この手法は主にインタビューで使われるものなので、適切なメタファーの提示の仕方や、そのメタファーを通じて話してくれる意見の意図をどうくみ取るかなど、会話や分析のスキルを磨くためには、場数を踏んだトレーニングが必要になりそうです。日本語はメタファーを意識しなくても比喩的な表現は日常的に使われるので(気分が上向きという表現でさえも日本語ではムードを可視化するメタファーになる)もしかすると英語圏に比べて用途の機会が違うのかもしれませんが、会話に詰まったときに用いるのは有効そうな気がします。覚えておいて今度使ってみようと思います。

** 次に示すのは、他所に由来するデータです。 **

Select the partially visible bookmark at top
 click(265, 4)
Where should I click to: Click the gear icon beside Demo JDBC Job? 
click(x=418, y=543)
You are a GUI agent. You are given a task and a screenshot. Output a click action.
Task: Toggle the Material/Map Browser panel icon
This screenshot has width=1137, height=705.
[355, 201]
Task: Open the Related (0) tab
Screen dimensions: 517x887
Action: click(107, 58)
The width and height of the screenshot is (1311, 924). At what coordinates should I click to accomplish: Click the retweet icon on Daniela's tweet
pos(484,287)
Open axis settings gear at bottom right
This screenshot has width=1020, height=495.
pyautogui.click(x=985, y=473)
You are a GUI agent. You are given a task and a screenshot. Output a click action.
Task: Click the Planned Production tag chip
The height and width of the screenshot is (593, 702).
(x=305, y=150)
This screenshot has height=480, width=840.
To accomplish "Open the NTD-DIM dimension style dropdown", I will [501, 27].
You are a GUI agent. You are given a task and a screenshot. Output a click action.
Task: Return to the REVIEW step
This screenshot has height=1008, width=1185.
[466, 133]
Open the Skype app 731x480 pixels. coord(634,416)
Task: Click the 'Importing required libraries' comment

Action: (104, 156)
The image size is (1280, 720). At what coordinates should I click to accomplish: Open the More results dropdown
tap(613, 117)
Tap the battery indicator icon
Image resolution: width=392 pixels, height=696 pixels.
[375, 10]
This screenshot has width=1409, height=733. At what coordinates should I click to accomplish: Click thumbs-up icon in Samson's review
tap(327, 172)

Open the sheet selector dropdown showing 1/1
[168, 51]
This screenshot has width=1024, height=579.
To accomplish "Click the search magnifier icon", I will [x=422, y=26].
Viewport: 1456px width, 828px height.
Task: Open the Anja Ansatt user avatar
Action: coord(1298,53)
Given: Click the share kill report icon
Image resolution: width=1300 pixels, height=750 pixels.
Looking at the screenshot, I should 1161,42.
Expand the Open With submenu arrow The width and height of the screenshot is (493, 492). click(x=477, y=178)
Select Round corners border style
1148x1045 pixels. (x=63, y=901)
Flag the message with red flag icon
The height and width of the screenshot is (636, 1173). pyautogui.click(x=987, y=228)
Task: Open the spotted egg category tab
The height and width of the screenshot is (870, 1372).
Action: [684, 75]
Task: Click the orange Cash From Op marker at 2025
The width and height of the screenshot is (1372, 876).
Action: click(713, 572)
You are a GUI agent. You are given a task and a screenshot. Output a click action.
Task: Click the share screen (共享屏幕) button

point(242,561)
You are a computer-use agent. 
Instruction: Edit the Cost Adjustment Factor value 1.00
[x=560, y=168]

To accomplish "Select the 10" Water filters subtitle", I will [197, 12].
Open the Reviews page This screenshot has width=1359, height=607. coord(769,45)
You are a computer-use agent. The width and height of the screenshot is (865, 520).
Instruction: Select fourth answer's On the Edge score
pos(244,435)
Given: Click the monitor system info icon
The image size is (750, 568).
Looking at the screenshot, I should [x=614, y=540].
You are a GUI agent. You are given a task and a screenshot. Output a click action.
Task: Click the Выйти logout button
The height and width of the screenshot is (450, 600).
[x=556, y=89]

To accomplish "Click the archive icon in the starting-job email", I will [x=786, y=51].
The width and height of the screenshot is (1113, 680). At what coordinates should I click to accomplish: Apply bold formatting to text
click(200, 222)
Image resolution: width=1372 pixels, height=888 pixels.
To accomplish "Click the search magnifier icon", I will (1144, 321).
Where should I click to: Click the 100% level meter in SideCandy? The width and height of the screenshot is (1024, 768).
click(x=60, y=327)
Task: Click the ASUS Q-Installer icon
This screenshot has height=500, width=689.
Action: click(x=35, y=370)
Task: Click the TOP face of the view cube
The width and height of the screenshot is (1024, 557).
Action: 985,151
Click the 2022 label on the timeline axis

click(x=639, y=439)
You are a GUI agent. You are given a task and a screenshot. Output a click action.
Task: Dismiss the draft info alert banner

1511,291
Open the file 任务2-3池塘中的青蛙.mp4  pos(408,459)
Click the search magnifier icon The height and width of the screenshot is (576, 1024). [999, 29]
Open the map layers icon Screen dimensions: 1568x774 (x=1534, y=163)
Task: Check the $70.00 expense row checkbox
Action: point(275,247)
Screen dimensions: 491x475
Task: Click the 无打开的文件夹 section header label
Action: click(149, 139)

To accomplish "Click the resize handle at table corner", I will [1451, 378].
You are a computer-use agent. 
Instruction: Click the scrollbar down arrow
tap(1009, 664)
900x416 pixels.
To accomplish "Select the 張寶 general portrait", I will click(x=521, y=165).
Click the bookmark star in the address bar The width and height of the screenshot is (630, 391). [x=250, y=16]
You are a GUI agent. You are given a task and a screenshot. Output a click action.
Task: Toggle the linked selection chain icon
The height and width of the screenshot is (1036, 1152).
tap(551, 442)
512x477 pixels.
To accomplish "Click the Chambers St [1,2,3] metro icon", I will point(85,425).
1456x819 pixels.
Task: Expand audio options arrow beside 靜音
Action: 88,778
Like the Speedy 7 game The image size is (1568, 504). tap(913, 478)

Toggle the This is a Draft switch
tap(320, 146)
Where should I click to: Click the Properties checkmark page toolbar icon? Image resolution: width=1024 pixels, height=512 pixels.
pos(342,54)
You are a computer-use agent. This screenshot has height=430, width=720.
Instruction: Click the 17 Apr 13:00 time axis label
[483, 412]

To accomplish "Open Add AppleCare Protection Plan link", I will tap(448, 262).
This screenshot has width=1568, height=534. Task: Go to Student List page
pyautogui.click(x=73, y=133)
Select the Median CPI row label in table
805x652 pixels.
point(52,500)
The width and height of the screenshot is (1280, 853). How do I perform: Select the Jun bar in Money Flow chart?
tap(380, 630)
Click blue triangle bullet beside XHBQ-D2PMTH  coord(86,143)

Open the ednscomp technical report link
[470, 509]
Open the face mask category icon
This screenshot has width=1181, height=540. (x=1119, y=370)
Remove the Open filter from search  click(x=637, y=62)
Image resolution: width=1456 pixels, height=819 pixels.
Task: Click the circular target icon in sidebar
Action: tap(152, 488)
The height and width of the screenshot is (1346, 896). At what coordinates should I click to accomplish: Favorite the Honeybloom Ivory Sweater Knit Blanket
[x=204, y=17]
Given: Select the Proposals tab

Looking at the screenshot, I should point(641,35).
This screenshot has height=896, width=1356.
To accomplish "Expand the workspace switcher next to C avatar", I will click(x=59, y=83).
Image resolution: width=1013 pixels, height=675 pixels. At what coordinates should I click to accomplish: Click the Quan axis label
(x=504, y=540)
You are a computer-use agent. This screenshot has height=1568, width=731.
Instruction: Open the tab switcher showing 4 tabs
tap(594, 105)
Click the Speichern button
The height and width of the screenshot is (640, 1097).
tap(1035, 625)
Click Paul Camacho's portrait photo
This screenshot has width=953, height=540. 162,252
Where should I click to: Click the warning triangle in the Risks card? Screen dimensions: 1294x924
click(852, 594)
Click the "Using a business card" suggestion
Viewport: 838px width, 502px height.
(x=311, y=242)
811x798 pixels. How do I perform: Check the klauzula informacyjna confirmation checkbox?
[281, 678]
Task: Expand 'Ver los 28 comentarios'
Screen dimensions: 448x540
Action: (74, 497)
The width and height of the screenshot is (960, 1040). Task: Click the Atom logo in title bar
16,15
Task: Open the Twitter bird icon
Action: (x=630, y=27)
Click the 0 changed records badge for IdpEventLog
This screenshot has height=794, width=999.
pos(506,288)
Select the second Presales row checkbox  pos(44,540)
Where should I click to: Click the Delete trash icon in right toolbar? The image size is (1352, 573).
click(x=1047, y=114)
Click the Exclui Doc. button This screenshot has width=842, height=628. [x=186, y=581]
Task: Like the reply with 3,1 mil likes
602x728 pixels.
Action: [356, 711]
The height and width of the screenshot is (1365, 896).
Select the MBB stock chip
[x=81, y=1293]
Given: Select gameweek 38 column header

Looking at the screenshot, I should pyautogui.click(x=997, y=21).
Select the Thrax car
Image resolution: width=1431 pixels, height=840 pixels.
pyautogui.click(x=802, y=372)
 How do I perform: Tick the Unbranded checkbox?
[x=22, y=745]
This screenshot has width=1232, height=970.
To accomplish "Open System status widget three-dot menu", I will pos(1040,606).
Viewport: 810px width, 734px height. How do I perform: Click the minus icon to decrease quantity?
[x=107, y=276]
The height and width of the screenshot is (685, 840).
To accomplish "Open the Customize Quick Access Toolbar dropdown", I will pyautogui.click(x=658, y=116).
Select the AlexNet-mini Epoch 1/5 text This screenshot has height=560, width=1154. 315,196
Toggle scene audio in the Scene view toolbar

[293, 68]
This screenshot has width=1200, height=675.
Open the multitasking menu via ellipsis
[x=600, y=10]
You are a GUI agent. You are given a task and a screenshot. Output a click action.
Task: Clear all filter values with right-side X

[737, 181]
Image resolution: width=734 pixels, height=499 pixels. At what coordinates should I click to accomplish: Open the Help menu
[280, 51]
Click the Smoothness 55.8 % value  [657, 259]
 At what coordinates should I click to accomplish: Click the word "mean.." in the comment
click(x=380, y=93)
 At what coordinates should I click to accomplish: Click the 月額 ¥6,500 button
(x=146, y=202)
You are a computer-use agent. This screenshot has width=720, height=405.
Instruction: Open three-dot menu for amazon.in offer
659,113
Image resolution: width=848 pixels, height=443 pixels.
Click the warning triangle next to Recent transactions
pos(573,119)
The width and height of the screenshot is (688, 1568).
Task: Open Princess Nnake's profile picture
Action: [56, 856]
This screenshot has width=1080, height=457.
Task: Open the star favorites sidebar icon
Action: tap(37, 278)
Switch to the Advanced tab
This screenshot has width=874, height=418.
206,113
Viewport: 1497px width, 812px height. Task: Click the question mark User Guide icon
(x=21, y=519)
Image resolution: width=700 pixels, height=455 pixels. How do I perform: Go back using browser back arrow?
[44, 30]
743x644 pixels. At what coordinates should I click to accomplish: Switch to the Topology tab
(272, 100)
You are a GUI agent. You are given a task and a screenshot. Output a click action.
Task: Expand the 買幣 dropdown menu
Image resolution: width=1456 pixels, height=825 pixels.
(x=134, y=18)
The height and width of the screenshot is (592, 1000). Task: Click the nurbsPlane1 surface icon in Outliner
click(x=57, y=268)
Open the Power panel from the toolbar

僕があらためてためになったのは、始めの章に書かれていた「マーケティングの6つの誤り」という項目です。ここでいうマーケティングとは20世紀型のマスマーケティングを指していて、現代のマーケティングの認識はだいぶ変わっているとは思いますが、まだ世の中的には認識ズレがあると思うので、大事だからテキストでも書いておきたいと思います。

1.消費者の思考プロセスは合理的で直感的(ではない)
2.消費者は自らの思考プロセスと行動を説明できる(はずがない)
3.心・脳・体・文化・社会は独立した事象で扱える(わけがない)
4.消費者の記憶には経験が正確に表れる(ほど立派な人はいない)
5.消費者は言葉で考える(と思っているのはマーケターだけ)
6.消費者はマーケターの思った通りのメッセージを解釈する(と信じたい)

1~6をまとめると「人はそれほど単純ではないよ」ということだと思います。ですが、それに対して明確な手法があるわけではありません。ZMETもその一つかとは思いますが、このフレームワークを使ってこうやったら必ず導きだせる、というものではありません。なのでZMETにはスキルが大事なんだと思います。そもそもロジカルな思考ではない人に対してロジカルな手法で導くことは理論的でないです。この本のタイトル和訳が心脳(現代はHow Customer Thinkとシンプル)になっているのは、そういうところを反映しているのかもと思います。